Oodi-Bibliothek in Helsinki: Lesen und Leben
Die Pisa-Studie hat es gezeigt: Die Finnen haben die Deutschen in Sachen Lese- und Schreibkompetenz längst abhängt. Woran das liegen könnte, zeigt zum Beispiel das neue Leuchtturmprojekt Oodi in Helsinki. Denn hier wurde das Konzept Bibliothek für das 21. Jahrhundert neu erfunden.
Die Finnen sind lese- und buchversessen. In Finnland werden pro Jahr mehr als 20 Millionen Bücher verkauft, obwohl sie teuer sind. Durchschnittlich vier Bücher kaufen die Finnen im Jahr – und da sind Kinder schon mitgerechnet. Und die Liebe der Finnen zum Buch führt auch dazu, dass sie überall im Land verfügbar sind.
Hunderte Bibliotheken in Finnland
In jeder Gemeinde gibt es mindestens eine Bibliothek. Hunderte Einrichtungen im ganzen Land, mobile Bibliotheksbusse und sogar ein Bibliotheksschiff versorgen die Finnen. Zwei von fünf leihen sich mehr als einmal im Monat ein Buch aus.
Nun setzt die Zentralbibliothek in Finnlands Hauptstadt neue Maßstäbe. Oodi heißt das faszinierende Projekt, der Name bedeutet so viel wie Ode. Die Bibliothek befindet sich im Herzen Helsinkis. Dort ist sie Teil eines architektonischen Ensembles, zu dem das Kiasma-Museum für zeitgenössische Kunst, das Parlament und der Hauptbahnhof gehören. Für die Architekten von ALA ist das ein Ritterschlag. Das Büro wurde bereits 2005 von vier jungen finnischen Architekten gegründet. Doch Oodi ist der erste große Auftrag für die Gestalter.
Ein Blick auf den Grundriss des Gebäudes zeigt, wie viele Funktionen die Bibliothek in sich vereint. Die oberste, dritte Etage beherbergt den traditionellen Bibliotheksraum. In dem 45.000 Quadratmeter großen, offenen und lichtdurchfluteten Saal stehen rund 100.000 Bücher. Gesonderte Lesebereiche schaffen Ruhezonen für die entspannte Lektüre. Der Raum ist auch als Treffpunkt gedacht, an dem die Besucher miteinander spielen oder den Ausblick auf die Stadt genießen. „Buch Himmel“ nennen die Architekten dieses Geschoss.

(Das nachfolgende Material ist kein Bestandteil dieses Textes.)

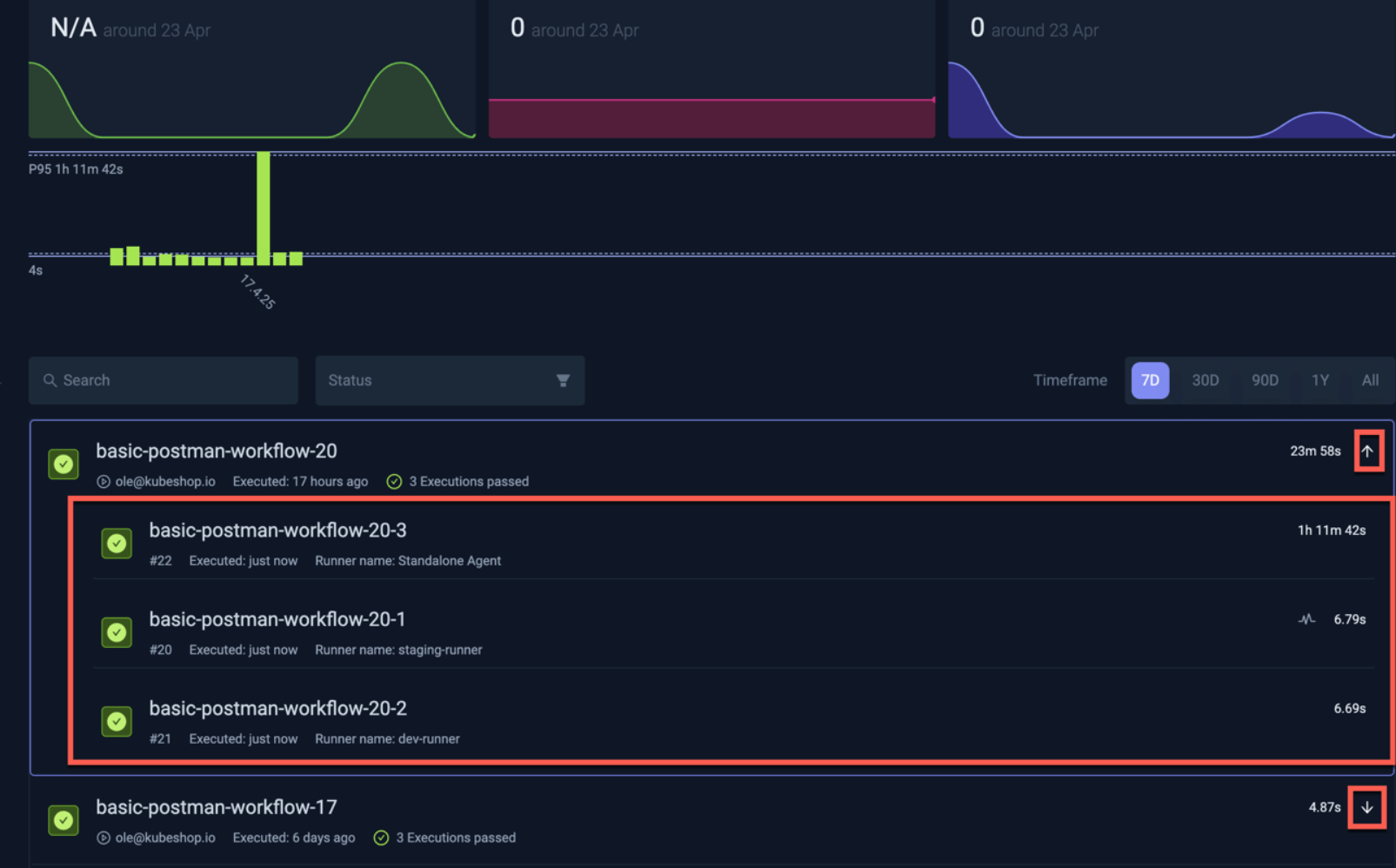1396x868 pixels.
Task: Collapse basic-postman-workflow-20 with the up arrow
Action: (x=1367, y=451)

Oodi bietet vielen Tätigkeiten Raum
Der zweite Stock richtet sich an die Kreativen. Hier stehen den Besuchern Studios, Musikräume, Medienräume und ein Makerspace mit 3D-Druckern, Nähmaschinen und anderen Geräten zur Verfügung. Riesige Touchscreens stellen virtuelle 3D-Inhalte zur Verfügung.
Im Erdgeschoss schließlich befinden sich Café, Restaurant, Kino und Infopunkte. Das Untergeschoss der Bibliothek ist eher funktional: Die großzügig bemessenen Sanitärräume stehen auch den Besuchern von Großveranstaltungen im angrenzenden Park zur Verfügung.
Und auch das statische Konzept von Oodi ist spannend. Wie eine asymmetrische Brücke ruht das Gebäude auf zwei massiven Stahlbögen. So vermeiden die Architekten störende Säulen in den Innenräumen und ermöglichen eine weitaus flexiblere Nutzung. Für das Gesamtkonzept hat die Internationale Vereinigung bibliothekarischer Verbände und Einrichtungen (IFLA) Oodi nun als beste öffentliche Bibliothek ausgezeichnet.